Allerdings muss bei der oft zu unkritischen Verklärung des Widerstandsrechts bei Locke doch immer wieder betont werden, dass auch das Widerstandsrecht in den sozialen Strukturen der bürgerlichen Eigentümergesellschaft eingeschlossen ist.

So bleibt sein Widerstandsrecht für die große Mehrheit der Bevölkerung eben "nur leere Theorie, denn die besitzlose Masse des Volkes, der »Pöbel«, war nicht zur Revolution legitimiert. 50 bis 60% der Bevölkerung konnten und durften sich also nicht wehren, mussten weiter dumpf dahinleben und mit ihrer Situation als Objekte der Politik vorliebnehmen; Subjekt der Politik und zum Widerstand berechtigt waren - wenn schon - die aufstrebenden »potenten« protestantisch-puritanischen bankers, traders und merchants. Nicht auf dem Weg über verfassungsrechtliche Institutionen war Widerstand möglich, sondern durch die Umsetzung ökonomischer in politische Machtmittel.“ (Schmidt-Liebich 1977, S.62f.)

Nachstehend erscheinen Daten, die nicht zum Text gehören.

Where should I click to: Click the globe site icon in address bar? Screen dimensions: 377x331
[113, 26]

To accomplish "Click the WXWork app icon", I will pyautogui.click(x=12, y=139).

Abbildung: John Locke, Gemälde von Gottfried Kneller, Geburtsname: Gottfried Kniller (1697)

Gert Egle, zuletzt bearbeitet am: 30.01.2024


   Arbeitsanregungen:
  1. Arbeiten Sie heraus, wodurch nach John Locke der Kriegszustand gekennzeichnet ist.

    • Zeigen Sie dabei auf, worin sich der Naturzustand vom Kriegszustand unterscheidet.

    • Zeigen Sie dabei auf, welche Gesetze den Naturzustand regieren.

    • Erläutern Sie dabei, welcher Art ein Vertrag sein muss, der diesem Naturzustand ein Ende setzen kann.

  2. Zeigen Sie, welche Bedeutung das Recht auf Eigentum in Lockes Vertragslehre hat?

  3. In welchen Fällen sieht es Locke für legitim an, Gesetzen und ernannten Richtern den Gehorsam zu verweigern?